▶ **WHAT YOU HAVE TO DO**: Your job with the data below: print everything from the line that holds "You are a GUI" down to the line that holds "Go back using", ends included, exactly, and nothing else.

▶ **EXERCISE MATERIALS**:
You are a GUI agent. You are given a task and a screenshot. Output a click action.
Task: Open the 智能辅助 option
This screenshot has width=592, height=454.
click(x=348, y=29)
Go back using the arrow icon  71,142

--

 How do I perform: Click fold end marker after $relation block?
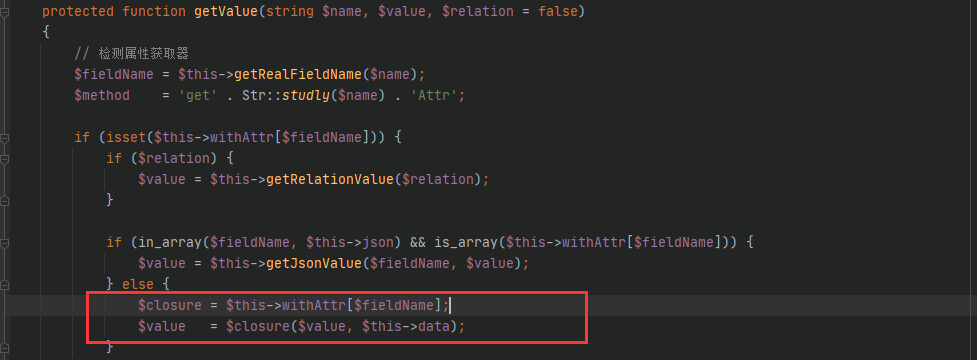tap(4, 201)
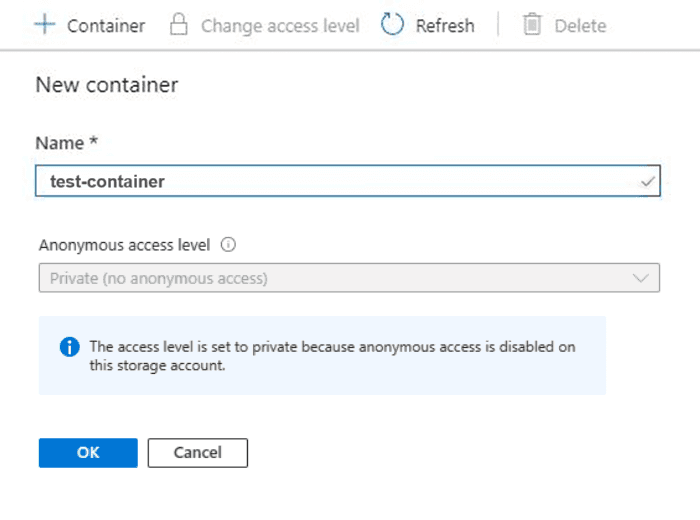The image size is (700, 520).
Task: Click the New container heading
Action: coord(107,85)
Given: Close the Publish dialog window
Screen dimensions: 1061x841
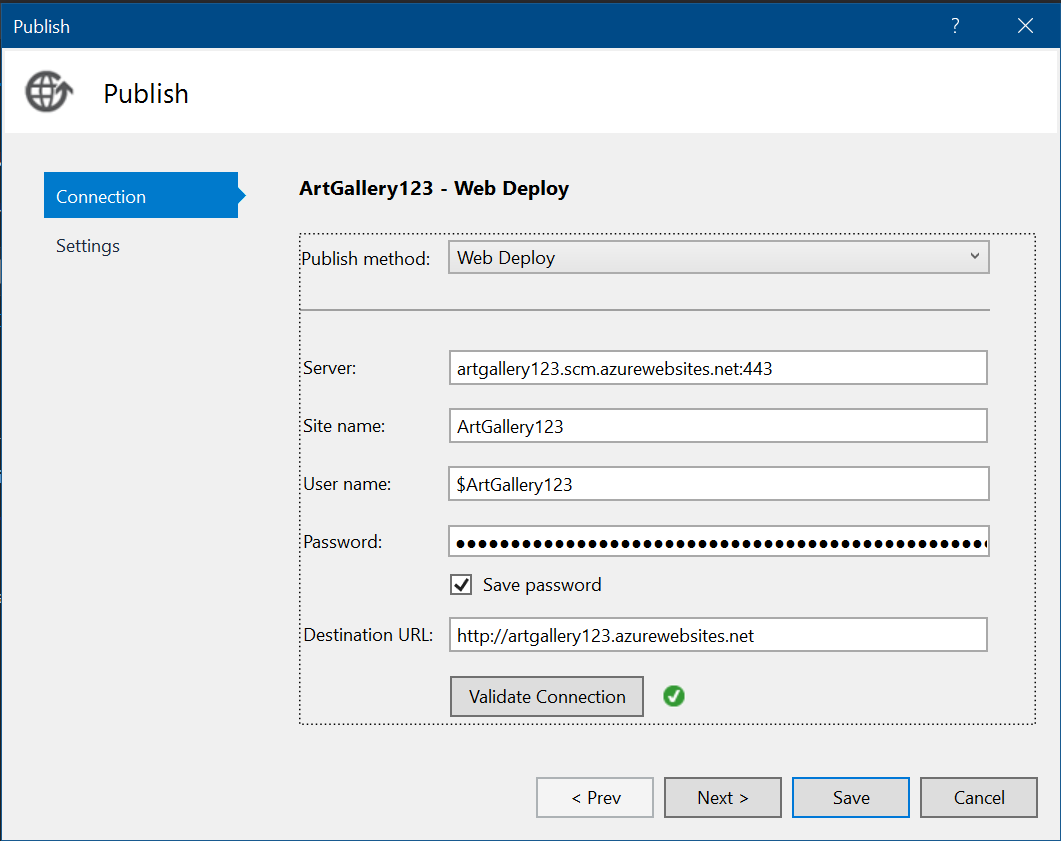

* * *

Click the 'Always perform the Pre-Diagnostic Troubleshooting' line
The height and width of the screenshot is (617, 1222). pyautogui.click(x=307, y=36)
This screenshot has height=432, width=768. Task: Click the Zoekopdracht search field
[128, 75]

▶ **ANSWER TO THIS TASK**:
You are a GUI agent. You are given a task and a screenshot. Output a click action.
Task: Open the 智能辅助 option
This screenshot has width=592, height=454.
click(x=348, y=29)
Go back using the arrow icon  71,142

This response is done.